17. No que diz respeito a proteção da propriedade intelectual, assim como a investimentos e compras governamentais, os EUA pressionam pela inclusão na Alca de obrigações que vão além das já assumidas no âmbito da OMC. A legislação dos EUA é o modelo para a proposta apresentada na Alca e a sua incorporação ao acordo acarretaria mudanças significativas na legislação nacional dos demais países membros. A proposta dos EUA inclui proteção rigorosa do copyright, das patentes, de segredos comerciais, de marcas comerciais e de indicações geográficas. A idéia central é garantir dentro da Alca o máximo de proteção para atividades tradicionalmente dominadas pelos norte-americanos, que respondem pelo grosso das inovações, patentes e marcas.

18. Com o governo de George W. Bush, as perspectivas da Alca tornaram-se mais sombrias. Os EUA passaram a seguir, com uma dose de franqueza bem maior do que a habitual, uma concepção peculiar de livre comércio, que pode ser resumida da seguinte forma: por um lado, o máximo de abertura nos temas e setores em que os EUA apresentam vantagens competitivas; por outro, protecionismo, não raro sem disfarces, para os setores frágeis ou pouco competitivos da sua economia.

 

19. O Executivo e o Congresso foram estabelecendo, sem inibições, restrições seletivas ao comércio internacional e novas medidas de defesa das empresas norte-americanas contra a concorrência estrangeira. Em agosto de 2002, o Congresso aprovou um mandato muito restritivo para negociar acordos comerciais (Trade Promotion Authority). As negociações da Alca ficaram basicamente circunscritas aos temas de interesse dos EUA. Um acordo só será concluído se o Brasil se conformar com uma negociação cada vez mais problemática e desequilibrada.

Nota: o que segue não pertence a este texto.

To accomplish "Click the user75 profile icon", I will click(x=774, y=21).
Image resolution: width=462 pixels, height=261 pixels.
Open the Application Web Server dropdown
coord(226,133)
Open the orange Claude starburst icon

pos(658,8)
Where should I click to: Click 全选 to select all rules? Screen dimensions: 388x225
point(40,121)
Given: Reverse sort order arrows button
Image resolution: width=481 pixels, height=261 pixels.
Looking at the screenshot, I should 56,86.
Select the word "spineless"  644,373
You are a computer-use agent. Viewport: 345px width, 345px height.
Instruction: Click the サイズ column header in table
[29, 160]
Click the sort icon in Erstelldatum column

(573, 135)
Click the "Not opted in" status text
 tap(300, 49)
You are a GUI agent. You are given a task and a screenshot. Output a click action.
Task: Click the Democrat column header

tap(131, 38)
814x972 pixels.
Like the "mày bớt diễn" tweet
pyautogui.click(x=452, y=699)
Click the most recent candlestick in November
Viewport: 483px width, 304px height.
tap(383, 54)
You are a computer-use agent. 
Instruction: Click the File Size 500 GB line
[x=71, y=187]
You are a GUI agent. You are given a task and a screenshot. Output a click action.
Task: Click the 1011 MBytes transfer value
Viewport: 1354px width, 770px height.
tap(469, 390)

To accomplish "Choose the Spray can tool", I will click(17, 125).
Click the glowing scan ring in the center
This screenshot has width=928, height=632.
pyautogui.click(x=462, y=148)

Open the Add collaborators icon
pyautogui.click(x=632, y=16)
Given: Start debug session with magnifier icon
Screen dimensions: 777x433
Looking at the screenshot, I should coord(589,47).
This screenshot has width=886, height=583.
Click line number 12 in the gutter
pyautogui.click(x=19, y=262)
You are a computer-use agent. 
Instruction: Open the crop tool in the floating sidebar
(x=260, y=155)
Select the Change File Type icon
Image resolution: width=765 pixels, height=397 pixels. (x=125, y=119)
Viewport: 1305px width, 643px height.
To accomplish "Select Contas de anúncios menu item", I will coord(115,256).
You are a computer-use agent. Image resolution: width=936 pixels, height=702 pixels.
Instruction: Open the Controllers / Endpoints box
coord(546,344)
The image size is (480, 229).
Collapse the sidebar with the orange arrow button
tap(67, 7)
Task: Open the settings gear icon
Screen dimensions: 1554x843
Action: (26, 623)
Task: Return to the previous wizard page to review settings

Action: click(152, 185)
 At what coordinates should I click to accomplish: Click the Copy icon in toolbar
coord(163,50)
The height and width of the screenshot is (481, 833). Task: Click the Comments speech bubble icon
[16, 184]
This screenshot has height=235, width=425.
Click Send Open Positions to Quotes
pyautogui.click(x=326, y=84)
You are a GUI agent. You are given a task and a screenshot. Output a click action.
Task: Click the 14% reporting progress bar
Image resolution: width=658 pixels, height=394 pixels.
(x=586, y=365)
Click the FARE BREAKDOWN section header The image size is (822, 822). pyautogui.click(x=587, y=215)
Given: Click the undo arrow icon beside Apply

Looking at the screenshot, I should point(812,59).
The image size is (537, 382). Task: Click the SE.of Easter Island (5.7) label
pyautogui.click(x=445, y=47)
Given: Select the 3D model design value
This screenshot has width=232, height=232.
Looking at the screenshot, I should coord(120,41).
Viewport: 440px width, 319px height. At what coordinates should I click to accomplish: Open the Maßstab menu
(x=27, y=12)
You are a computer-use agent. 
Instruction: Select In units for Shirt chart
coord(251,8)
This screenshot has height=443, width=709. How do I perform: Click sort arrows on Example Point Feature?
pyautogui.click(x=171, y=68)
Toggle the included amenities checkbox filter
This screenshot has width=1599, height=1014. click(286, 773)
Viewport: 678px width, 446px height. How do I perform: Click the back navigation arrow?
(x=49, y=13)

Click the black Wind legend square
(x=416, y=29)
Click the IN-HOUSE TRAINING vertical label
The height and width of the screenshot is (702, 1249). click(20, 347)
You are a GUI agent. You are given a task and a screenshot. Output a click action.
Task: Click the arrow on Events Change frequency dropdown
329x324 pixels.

20. Mesmo reconhecendo as desvantagens e limitações da Alca, há quem recomende a adesão a esse acordo com o argumento de que não participar significaria condenar o Brasil ao isolamento e à perda de mercados. Contudo, a não-participação do Brasil em uma eventual Alca (ou em uma zona de livre comércio com a União Européia) não nos impediria de continuar ampliando as nossas exportações para esses e outros mercados. A expansão do comércio internacional não pressupõe o livre comércio. As três maiores potências econômicas do planeta, os EUA, a União Européia e o Japão, que mantêm forte e crescente inter-relacionamento comercial, nunca tiveram - e nem pretendem ter - acordos de livre comércio entre si.

21. Tampouco tem cabimento a idéia de que não participar da Alca deixaria o Brasil isolado na América. Os países americanos têm, regra geral, economias bem menores e menos desenvolvidas do que a brasileira; não competem de forma significativa com o Brasil nos mercados dos EUA. Os países que poderiam concorrer mais fortemente conosco, o Canadá e o México, já fazem parte do Nafta e a criação da Alca não modificaria sua posição competitiva. Se o receio é que uma Alca sem Brasil nos levaria à perda de mercados sul-americanos para exportações norte-americanas, o governo brasileiro sempre teria a opção de negociar acordos de livre comércio com países vizinhos, sem ter de assinar um acordo desse tipo com os EUA.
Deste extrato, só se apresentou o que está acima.